When I use the code below, I get an error (Unexpected token .):

var admins = {
    process.env.BASIC_AUTH_USER: {password: process.env.BASIC_AUTH_PASSWORD},
    };

Any suggestions on how to do this correctly?

Upvotes: 0

Views: 369

Answers (3)

jfriend00
jfriend00

Reputation: 708056

In ES5 and earlier, a static object declaration cannot use a "computed" value for a property name - it must be a string literal. So, you have to use an actual line of code to assign the property using the obj[computedPropName] = value; syntax.
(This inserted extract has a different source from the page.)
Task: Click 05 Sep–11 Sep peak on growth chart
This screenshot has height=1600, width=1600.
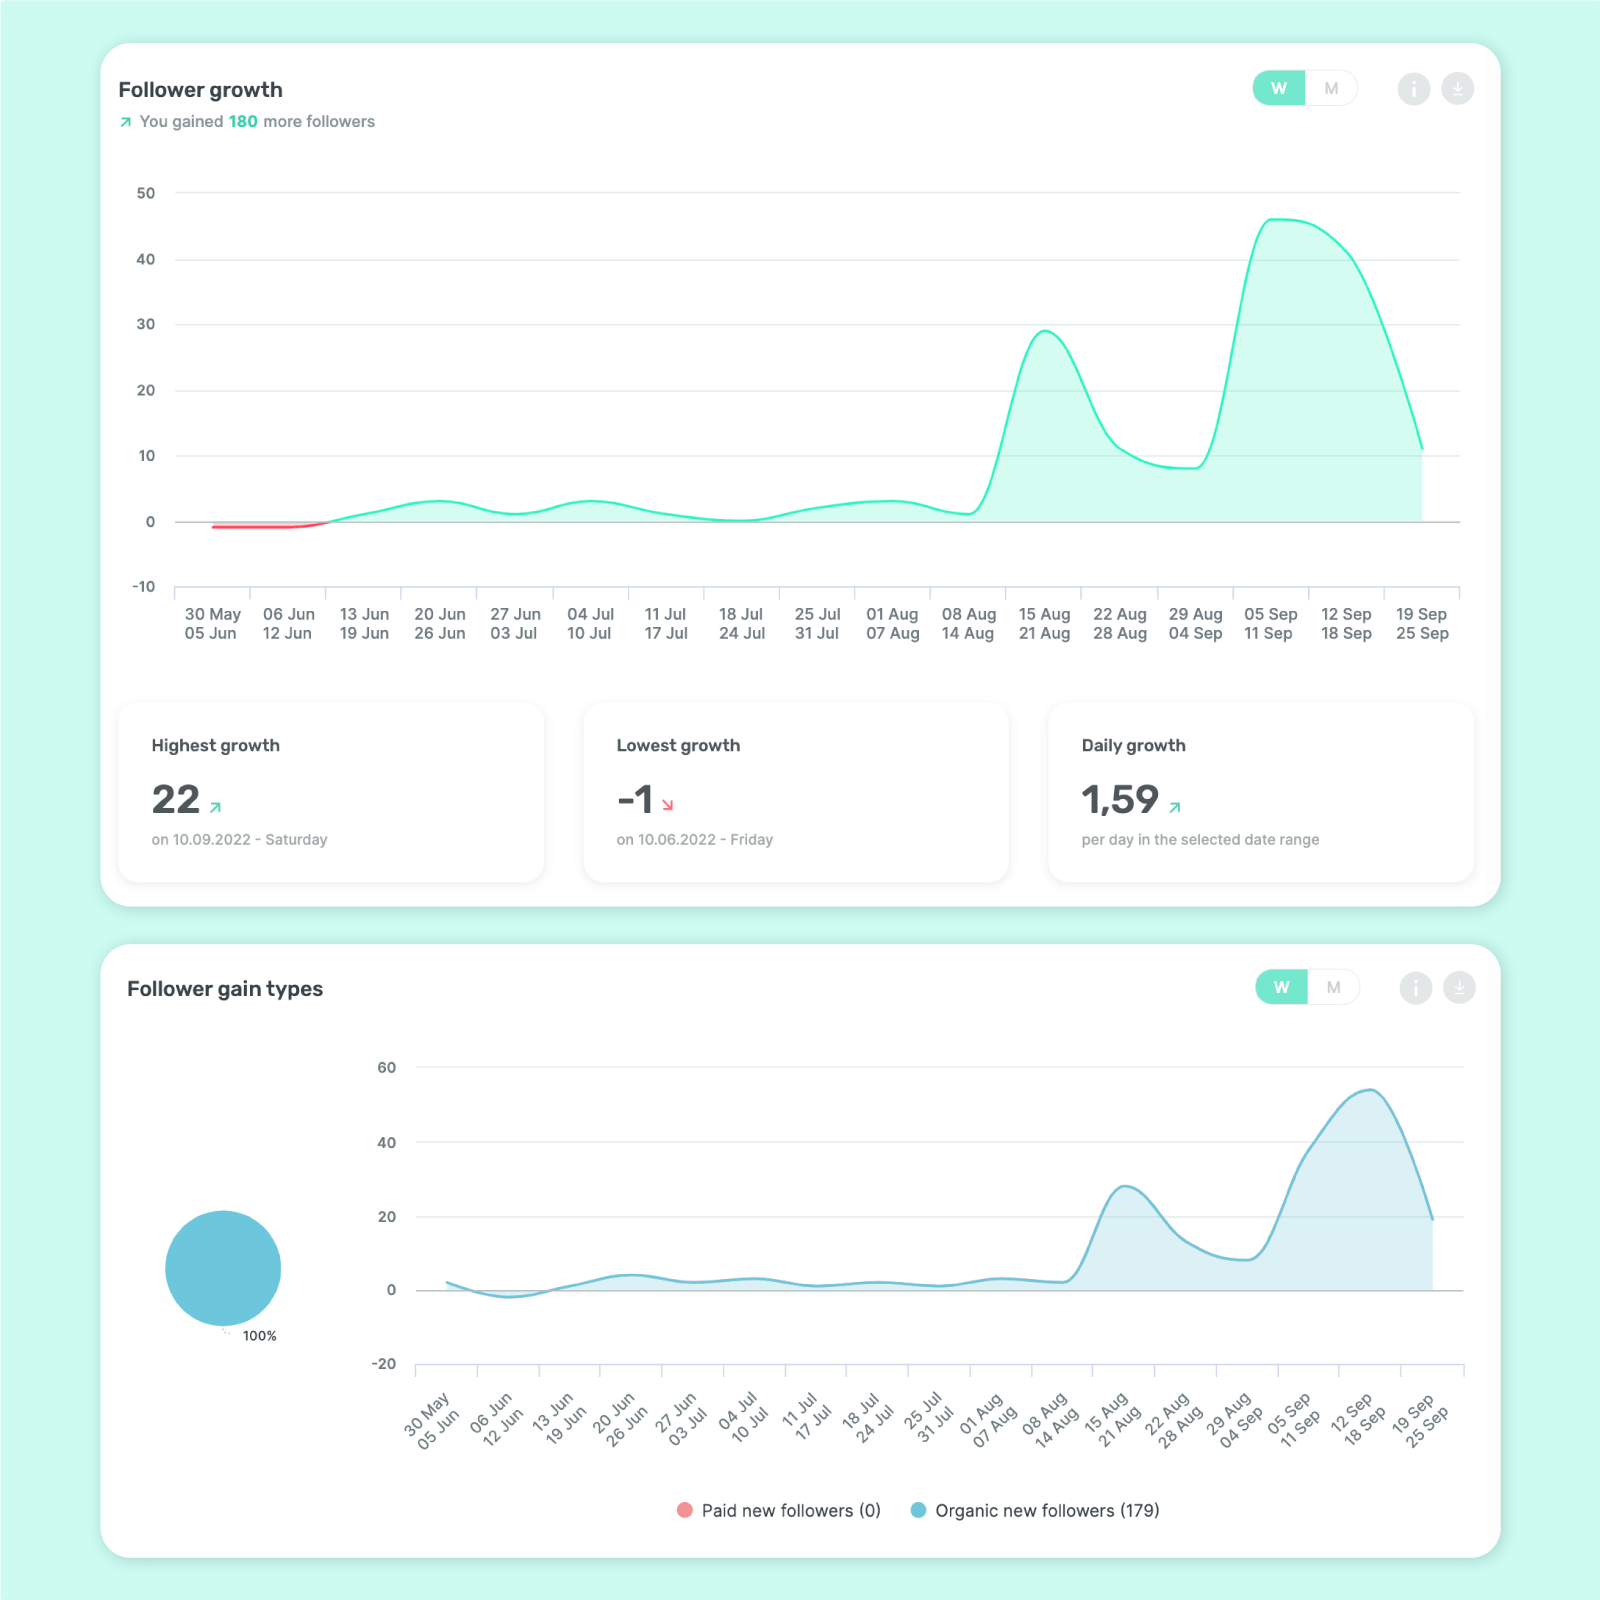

In your specific case, that would look like this:

var admins = {};
admins[process.env.BASIC_AUTH_USER] = {password: process.env.BASIC_AUTH_PASSWORD};

In ES6, you can use a computed value in a static declaration if you enclose it in the array syntax like this:

var admins = {[process.env.BASIC_AUTH_USER]: {password: process.env.BASIC_AUTH_PASSWORD}};

See this description of new ES6 features and this MDN reference for some further description of this feature.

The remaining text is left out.